**YOUR ASSIGNMENT**
Copy, exactly and without additions, every line in the records below from the one holding "homepage (1268, 459)" through the one holding "作品编号： (1250, 233)", both ends included.

(Beginning of INPUT)

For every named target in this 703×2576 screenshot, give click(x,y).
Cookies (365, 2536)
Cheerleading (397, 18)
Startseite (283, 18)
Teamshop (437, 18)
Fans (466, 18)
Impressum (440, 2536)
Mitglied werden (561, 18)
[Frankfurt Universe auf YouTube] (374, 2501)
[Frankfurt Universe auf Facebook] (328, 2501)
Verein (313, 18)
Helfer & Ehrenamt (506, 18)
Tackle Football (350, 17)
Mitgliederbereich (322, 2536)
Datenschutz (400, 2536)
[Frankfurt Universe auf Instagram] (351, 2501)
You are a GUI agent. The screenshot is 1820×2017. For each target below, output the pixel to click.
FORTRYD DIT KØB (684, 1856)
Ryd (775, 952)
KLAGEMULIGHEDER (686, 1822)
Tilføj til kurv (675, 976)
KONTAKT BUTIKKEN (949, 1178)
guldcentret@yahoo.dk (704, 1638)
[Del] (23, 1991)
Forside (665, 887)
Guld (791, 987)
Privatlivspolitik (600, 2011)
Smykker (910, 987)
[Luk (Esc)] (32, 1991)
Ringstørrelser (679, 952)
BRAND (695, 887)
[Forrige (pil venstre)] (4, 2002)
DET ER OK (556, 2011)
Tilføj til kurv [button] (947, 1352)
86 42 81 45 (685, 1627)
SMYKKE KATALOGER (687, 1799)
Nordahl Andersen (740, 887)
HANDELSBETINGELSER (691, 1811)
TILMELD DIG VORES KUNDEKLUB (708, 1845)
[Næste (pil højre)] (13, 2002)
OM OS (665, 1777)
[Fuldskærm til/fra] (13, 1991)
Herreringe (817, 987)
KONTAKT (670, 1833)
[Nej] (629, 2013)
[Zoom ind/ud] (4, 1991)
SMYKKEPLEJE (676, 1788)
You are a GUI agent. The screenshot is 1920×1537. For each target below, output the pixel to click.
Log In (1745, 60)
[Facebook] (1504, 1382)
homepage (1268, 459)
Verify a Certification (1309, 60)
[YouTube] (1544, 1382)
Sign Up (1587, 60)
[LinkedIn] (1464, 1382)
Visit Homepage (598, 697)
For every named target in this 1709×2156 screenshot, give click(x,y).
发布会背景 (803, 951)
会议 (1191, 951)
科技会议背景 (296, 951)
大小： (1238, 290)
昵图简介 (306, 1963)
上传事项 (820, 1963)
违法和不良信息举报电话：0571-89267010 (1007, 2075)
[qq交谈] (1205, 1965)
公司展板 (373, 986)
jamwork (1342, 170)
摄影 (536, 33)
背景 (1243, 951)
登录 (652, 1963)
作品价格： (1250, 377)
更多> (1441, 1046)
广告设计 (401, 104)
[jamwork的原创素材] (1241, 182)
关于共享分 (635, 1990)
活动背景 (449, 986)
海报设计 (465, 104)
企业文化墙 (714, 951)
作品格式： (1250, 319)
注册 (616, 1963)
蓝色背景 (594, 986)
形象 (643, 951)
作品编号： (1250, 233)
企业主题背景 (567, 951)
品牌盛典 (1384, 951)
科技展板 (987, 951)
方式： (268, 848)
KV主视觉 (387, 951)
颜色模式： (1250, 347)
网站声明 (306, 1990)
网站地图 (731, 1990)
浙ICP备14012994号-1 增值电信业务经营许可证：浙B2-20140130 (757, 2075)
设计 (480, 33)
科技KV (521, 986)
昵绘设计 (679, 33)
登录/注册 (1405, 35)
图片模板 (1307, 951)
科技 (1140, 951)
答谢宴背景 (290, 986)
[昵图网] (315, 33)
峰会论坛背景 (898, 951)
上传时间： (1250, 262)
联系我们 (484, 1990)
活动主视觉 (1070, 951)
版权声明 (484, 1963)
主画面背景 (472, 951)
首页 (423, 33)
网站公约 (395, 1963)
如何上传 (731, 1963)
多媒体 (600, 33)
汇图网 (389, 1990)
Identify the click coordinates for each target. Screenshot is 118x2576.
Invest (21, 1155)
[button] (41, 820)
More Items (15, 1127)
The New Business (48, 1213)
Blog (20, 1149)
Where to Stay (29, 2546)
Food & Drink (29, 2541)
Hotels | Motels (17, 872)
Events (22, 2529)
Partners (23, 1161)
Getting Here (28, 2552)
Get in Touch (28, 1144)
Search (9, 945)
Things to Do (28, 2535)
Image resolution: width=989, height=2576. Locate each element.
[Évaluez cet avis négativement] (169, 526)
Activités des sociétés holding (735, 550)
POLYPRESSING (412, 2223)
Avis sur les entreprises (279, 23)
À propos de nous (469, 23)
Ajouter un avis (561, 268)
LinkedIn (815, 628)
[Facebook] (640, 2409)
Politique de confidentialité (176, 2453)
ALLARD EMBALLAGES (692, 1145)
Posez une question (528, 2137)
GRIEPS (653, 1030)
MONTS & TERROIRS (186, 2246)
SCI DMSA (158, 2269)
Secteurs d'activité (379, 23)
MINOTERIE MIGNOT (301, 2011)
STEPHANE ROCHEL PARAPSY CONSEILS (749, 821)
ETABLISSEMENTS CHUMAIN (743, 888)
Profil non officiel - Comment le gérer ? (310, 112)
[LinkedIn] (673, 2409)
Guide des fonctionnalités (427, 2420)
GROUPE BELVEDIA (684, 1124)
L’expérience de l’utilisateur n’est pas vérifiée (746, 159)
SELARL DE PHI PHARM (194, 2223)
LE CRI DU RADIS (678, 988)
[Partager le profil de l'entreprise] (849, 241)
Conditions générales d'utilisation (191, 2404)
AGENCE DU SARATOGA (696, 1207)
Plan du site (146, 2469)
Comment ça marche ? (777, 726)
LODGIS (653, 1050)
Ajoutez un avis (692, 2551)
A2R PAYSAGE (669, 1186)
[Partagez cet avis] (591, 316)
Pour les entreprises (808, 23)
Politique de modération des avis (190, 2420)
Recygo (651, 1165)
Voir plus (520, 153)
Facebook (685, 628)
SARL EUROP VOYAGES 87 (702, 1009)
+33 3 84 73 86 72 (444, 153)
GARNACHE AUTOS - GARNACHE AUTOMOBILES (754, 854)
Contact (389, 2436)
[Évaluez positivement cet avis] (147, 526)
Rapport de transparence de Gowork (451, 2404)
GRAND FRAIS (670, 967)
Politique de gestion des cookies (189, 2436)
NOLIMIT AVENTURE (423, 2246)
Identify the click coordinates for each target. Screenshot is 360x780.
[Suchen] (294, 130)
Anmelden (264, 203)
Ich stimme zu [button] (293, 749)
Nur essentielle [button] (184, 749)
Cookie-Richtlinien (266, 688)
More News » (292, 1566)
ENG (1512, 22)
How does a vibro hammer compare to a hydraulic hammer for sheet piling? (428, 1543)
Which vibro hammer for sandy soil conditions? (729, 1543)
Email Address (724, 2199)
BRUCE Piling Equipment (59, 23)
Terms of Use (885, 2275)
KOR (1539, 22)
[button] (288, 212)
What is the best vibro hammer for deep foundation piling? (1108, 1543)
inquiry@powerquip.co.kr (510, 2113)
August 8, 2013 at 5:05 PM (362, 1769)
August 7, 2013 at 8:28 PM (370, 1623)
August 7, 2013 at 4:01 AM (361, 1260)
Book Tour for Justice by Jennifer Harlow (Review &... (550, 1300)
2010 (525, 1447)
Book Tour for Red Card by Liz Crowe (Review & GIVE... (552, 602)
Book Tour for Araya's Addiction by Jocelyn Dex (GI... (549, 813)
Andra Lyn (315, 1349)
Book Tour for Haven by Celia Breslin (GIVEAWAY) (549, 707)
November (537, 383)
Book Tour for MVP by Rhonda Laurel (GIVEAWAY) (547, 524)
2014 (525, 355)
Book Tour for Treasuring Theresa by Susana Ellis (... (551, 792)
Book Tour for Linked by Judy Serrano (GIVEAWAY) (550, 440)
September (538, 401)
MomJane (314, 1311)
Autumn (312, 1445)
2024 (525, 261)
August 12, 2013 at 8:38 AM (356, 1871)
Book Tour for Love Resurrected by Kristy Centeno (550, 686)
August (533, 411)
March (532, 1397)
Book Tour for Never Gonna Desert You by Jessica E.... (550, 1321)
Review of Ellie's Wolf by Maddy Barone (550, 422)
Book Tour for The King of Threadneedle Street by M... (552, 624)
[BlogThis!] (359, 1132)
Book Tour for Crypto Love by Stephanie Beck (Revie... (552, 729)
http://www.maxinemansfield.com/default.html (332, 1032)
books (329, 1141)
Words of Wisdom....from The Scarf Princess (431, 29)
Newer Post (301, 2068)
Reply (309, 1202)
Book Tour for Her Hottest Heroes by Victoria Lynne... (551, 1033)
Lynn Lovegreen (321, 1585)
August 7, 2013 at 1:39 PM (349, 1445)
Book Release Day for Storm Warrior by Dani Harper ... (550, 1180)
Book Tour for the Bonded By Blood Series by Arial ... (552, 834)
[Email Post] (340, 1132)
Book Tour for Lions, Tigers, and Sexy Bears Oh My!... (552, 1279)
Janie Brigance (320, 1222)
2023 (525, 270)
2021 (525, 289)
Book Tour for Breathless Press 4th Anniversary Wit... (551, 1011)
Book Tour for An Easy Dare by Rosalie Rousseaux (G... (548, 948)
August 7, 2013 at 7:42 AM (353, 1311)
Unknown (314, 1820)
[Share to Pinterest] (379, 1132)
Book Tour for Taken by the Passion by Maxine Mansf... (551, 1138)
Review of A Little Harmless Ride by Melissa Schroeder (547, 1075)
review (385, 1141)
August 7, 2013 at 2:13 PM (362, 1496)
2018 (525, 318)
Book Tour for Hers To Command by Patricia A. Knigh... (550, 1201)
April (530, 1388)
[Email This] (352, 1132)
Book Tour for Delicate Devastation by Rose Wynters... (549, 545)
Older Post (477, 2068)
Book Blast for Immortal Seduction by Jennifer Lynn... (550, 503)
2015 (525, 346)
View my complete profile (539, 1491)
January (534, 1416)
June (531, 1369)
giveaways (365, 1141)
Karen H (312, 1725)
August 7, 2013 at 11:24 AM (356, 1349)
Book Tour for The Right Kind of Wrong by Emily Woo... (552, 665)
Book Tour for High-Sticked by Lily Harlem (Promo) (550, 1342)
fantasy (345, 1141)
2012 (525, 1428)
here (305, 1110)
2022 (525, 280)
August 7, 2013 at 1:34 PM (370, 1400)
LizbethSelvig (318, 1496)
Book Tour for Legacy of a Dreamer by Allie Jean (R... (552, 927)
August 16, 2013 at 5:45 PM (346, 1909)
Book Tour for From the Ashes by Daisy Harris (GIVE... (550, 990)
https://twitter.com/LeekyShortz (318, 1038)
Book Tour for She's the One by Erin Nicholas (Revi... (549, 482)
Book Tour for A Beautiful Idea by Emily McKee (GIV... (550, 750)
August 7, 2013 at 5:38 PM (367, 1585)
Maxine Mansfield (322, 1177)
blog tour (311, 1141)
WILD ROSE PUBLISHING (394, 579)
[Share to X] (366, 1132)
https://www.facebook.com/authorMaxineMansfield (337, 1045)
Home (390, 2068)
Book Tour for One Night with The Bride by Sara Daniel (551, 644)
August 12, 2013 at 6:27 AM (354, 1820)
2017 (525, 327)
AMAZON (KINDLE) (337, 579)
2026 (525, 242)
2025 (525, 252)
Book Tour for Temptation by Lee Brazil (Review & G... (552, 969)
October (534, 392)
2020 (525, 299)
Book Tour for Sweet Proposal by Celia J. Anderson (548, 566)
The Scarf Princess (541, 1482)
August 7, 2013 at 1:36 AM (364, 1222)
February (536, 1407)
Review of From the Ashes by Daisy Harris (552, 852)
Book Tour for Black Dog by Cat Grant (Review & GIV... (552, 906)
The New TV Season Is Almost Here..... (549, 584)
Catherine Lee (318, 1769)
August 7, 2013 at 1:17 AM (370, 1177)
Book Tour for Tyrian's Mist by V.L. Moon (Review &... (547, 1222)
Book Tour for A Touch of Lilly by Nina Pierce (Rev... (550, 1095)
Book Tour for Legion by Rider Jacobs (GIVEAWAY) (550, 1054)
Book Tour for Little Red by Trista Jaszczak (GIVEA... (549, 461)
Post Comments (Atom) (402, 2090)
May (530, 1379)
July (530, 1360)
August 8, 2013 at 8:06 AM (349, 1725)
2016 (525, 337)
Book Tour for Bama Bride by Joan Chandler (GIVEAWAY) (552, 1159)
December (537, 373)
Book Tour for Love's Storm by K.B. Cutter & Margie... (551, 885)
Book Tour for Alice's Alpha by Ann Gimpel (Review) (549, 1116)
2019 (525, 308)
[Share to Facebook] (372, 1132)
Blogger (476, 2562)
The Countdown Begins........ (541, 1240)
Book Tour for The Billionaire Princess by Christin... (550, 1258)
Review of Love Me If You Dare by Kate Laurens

(End of INPUT)

**RESULT**
homepage (1268, 459)
Verify a Certification (1309, 60)
[YouTube] (1544, 1382)
Sign Up (1587, 60)
[LinkedIn] (1464, 1382)
Visit Homepage (598, 697)
For every named target in this 1709×2156 screenshot, give click(x,y).
发布会背景 (803, 951)
会议 (1191, 951)
科技会议背景 (296, 951)
大小： (1238, 290)
昵图简介 (306, 1963)
上传事项 (820, 1963)
违法和不良信息举报电话：0571-89267010 (1007, 2075)
[qq交谈] (1205, 1965)
公司展板 (373, 986)
jamwork (1342, 170)
摄影 (536, 33)
背景 (1243, 951)
登录 (652, 1963)
作品价格： (1250, 377)
更多> (1441, 1046)
广告设计 (401, 104)
[jamwork的原创素材] (1241, 182)
关于共享分 (635, 1990)
活动背景 (449, 986)
海报设计 (465, 104)
企业文化墙 (714, 951)
作品格式： (1250, 319)
注册 (616, 1963)
蓝色背景 (594, 986)
形象 (643, 951)
作品编号： (1250, 233)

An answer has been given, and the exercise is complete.